● WHAT TO DO: Please format every line of the listing below as a numbered list, skipping blank lines and leaving the pictures out.

● INPUT:
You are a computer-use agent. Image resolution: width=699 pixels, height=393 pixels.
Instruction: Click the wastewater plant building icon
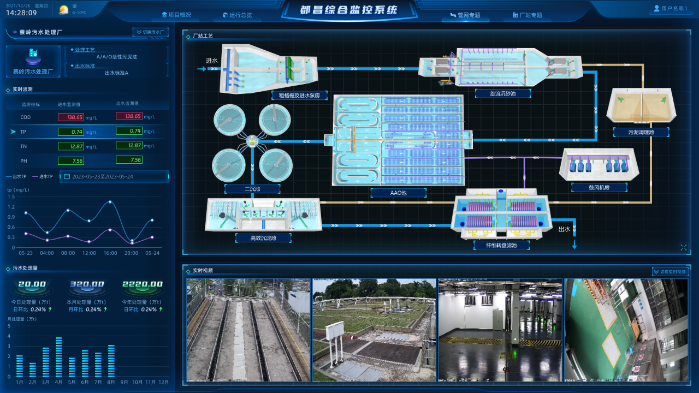[33, 57]
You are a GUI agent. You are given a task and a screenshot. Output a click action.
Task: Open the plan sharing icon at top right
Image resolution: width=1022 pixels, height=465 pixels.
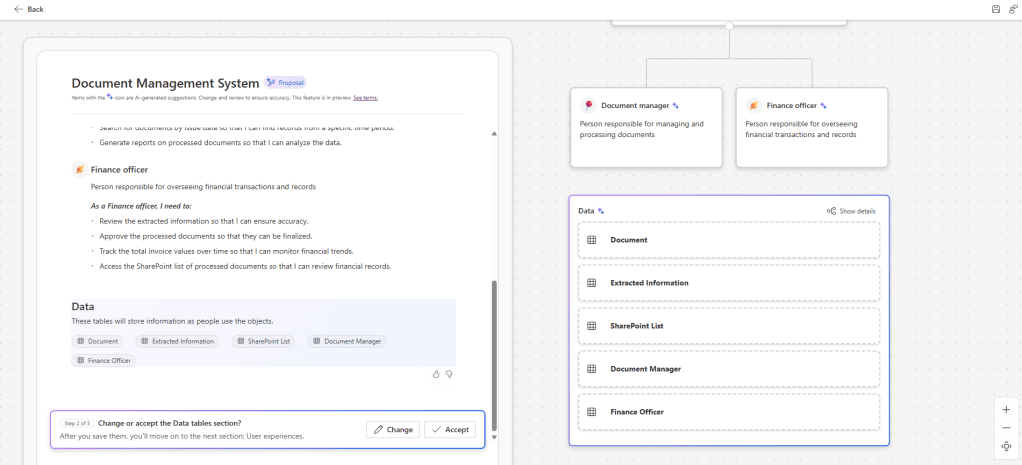click(1012, 9)
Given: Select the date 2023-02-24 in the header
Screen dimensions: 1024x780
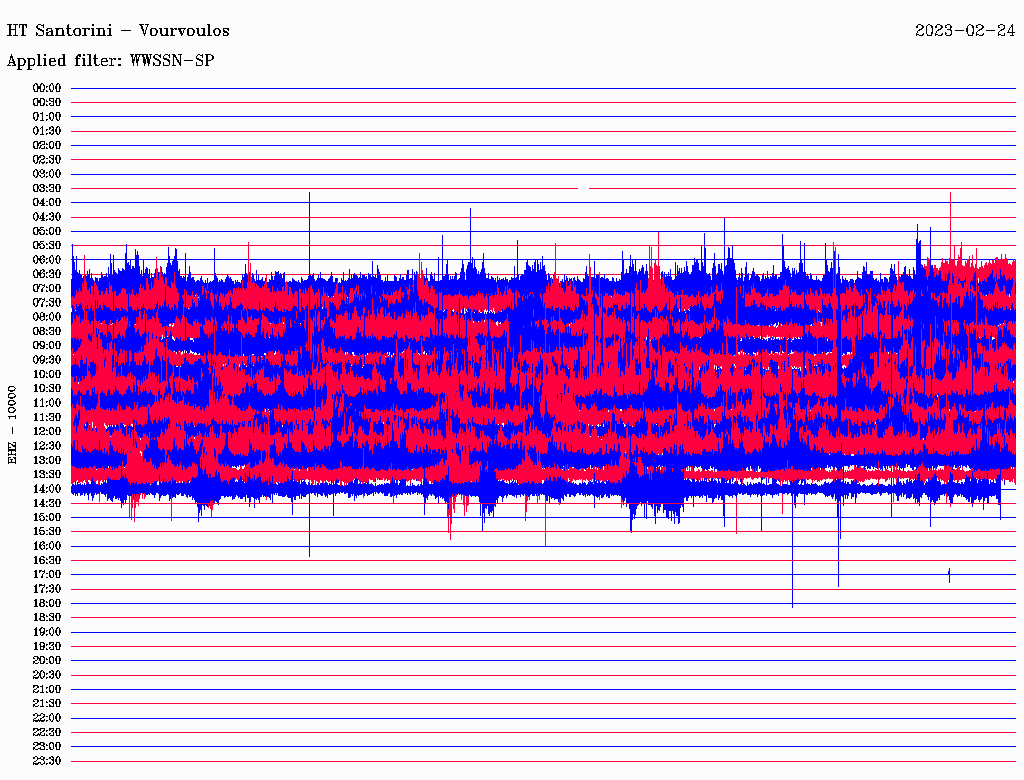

● SOLUTION TO THE EXERCISE:
1. You are a computer-use agent. Image resolution: width=699 pixels, height=393 pixels.
2. Instruction: Click the wastewater plant building icon
3. [33, 57]
4. You are a GUI agent. You are given a task and a screenshot. Output a click action.
5. Task: Open the plan sharing icon at top right
6. Image resolution: width=1022 pixels, height=465 pixels.
7. click(1012, 9)
8. Given: Select the date 2023-02-24 in the header
9. Screen dimensions: 1024x780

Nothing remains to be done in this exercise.